| BRIEF |
Count the lines in the items below that contain the string "should", matching case exactly, and give only the number.

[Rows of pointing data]
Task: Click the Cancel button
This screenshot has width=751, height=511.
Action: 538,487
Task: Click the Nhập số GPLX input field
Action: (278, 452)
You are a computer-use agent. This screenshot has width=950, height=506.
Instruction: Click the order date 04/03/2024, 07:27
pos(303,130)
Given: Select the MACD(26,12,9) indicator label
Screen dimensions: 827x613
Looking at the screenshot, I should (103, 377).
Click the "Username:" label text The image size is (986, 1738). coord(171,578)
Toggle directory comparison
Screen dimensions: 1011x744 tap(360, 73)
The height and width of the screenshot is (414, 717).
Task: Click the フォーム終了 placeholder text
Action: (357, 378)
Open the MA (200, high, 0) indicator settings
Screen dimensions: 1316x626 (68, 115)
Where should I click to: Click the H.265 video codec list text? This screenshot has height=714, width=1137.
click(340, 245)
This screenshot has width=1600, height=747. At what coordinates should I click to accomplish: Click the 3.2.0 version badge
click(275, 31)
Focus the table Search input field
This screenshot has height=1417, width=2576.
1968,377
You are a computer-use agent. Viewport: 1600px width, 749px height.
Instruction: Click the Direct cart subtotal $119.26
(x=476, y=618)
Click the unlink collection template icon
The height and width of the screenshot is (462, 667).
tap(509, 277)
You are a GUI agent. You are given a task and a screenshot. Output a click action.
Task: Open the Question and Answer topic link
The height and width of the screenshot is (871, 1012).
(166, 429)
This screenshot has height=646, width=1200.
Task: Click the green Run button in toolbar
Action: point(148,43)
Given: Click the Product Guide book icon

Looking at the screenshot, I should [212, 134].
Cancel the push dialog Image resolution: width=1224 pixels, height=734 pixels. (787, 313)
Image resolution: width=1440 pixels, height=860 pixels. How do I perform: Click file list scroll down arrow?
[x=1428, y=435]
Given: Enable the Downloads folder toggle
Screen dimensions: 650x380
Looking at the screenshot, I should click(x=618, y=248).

| RIGHT ANSWER |
5